• [Source data]
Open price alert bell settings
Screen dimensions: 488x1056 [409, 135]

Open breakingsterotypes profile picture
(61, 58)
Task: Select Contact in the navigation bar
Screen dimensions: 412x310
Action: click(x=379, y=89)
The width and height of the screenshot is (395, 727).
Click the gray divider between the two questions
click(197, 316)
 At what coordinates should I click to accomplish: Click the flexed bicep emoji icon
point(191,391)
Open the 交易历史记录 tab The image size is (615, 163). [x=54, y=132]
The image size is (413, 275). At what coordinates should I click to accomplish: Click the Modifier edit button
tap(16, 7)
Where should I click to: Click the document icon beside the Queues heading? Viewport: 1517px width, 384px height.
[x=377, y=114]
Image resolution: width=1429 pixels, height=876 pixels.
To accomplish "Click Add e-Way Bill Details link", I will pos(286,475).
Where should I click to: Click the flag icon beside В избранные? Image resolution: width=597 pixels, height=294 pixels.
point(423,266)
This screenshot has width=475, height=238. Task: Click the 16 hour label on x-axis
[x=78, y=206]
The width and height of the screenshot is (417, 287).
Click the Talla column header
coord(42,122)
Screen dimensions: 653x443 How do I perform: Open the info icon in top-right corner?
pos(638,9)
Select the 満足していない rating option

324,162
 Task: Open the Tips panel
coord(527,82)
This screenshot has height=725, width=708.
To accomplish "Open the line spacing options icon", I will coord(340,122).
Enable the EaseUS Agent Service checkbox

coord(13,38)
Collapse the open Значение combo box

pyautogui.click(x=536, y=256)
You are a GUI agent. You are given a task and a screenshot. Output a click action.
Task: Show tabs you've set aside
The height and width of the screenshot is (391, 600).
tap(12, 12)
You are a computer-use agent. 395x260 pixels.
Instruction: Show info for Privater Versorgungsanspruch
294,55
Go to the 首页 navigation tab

• [Problem description] Copy exactly the lines running from the one that holds "This screenshot has width=475, height=238." to the last line of the listing above. Include both of those lines.

• [The answer]
This screenshot has width=475, height=238. Task: Click the 16 hour label on x-axis
[x=78, y=206]
The width and height of the screenshot is (417, 287).
Click the Talla column header
coord(42,122)
Screen dimensions: 653x443 How do I perform: Open the info icon in top-right corner?
pos(638,9)
Select the 満足していない rating option

324,162
 Task: Open the Tips panel
coord(527,82)
This screenshot has height=725, width=708.
To accomplish "Open the line spacing options icon", I will coord(340,122).
Enable the EaseUS Agent Service checkbox

coord(13,38)
Collapse the open Значение combo box

pyautogui.click(x=536, y=256)
You are a GUI agent. You are given a task and a screenshot. Output a click action.
Task: Show tabs you've set aside
The height and width of the screenshot is (391, 600).
tap(12, 12)
You are a computer-use agent. 395x260 pixels.
Instruction: Show info for Privater Versorgungsanspruch
294,55
Go to the 首页 navigation tab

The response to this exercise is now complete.